Patient and Family Caregiver Perspectives on Therapy De-Escalation in Cancer: A Scoping Review.

Abstract

Background: Cancer therapy de-escalation aims to reduce treatment intensity, minimizing the burden of short- and long-term toxicities on patients and family caregivers while maintaining current survival rates. While this approach holds potential benefits, it comes at a risk of worse patient health outcomes or treatment failure. An understanding of patient and family caregiver perspectives regarding cancer therapy de-escalation is required to design successful patient-and-caregiver-informed clinical trials, and optimally provide related patient-centered care.

Aim: To identify and synthesize the literature about patient and family caregiver perspectives of cancer therapy de-escalation to guide clinical care, research, decision-support resources, and education.

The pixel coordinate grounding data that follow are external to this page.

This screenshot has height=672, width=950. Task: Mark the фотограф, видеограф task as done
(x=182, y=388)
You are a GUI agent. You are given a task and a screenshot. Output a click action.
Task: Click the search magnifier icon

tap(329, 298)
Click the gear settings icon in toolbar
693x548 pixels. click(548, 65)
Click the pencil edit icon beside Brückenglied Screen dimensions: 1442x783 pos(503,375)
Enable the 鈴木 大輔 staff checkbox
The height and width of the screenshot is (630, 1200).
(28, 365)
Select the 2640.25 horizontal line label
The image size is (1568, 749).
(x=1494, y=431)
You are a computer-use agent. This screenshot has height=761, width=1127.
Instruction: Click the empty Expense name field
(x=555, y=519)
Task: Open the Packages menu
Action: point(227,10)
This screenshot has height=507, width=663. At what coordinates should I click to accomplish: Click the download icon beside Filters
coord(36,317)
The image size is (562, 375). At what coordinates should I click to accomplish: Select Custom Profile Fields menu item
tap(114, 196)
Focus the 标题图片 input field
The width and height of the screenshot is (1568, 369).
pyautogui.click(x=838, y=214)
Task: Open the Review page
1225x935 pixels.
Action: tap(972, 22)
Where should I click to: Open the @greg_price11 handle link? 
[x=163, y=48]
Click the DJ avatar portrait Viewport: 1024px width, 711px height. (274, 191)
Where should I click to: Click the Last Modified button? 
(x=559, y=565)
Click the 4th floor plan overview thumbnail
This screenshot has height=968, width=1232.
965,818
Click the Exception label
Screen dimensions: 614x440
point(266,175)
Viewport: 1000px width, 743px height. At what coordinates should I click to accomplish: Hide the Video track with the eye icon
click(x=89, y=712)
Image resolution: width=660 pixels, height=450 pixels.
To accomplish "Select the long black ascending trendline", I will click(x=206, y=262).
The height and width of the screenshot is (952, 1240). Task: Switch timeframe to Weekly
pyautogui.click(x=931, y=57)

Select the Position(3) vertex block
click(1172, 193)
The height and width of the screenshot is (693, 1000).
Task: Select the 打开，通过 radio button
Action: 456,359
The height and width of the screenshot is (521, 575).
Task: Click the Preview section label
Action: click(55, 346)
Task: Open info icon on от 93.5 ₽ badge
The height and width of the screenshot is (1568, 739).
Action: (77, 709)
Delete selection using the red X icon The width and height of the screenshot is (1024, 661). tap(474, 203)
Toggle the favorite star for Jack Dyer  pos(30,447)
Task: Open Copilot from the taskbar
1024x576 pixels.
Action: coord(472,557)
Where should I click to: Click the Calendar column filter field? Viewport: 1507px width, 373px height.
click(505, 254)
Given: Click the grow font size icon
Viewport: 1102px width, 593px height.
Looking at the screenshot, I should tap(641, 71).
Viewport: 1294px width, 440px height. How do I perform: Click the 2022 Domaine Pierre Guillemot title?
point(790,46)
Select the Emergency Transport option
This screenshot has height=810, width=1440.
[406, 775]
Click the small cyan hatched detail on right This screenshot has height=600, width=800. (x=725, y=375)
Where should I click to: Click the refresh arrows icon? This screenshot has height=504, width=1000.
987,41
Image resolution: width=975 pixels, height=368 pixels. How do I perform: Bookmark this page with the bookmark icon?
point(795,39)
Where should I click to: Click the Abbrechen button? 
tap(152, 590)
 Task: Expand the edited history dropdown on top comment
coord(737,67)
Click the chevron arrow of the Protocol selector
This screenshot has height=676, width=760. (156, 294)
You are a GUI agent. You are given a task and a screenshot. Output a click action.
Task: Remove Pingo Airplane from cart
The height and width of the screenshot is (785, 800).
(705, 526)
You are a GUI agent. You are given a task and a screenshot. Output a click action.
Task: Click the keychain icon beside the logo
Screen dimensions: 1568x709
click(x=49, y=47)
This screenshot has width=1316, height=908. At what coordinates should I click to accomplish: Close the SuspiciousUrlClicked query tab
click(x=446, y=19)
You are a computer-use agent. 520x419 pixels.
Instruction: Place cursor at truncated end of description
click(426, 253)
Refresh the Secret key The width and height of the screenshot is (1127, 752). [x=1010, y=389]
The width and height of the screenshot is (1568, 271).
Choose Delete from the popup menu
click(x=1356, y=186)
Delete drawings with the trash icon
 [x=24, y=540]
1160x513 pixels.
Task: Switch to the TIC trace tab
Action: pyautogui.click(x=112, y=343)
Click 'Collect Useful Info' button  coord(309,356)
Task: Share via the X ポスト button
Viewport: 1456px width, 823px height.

Methods: Following the Joanna Briggs Institute methodology, a systematic literature search was conducted in MEDLINE, EMBASE, PsycINFO, and CINAHL. We included quantitative, qualitative, and mixed-methods studies involving patients of all ages and cancer diagnoses and their family caregivers that focused on perceptions of cancer therapy de-escalation. Extracted data were organized according to the Framework for De-implementation in Cancer Care Delivery. Study quality was appraised.

Results: Twenty studies were included. De-escalation perspectives varied between patients and family caregivers, with factors including clinician trust and desire to improve quality of life noted as influential in de-escalation decisions. The decision-making process could be better supported through the provision of timely patient and family caregiver information and clinician communication training.

Conclusion: Cancer therapy de-escalation decisions are complex and multifactorial. Future research exploring which factors influence patient and family decision-making may offer insight into the design of optimal informational and supportive interventions.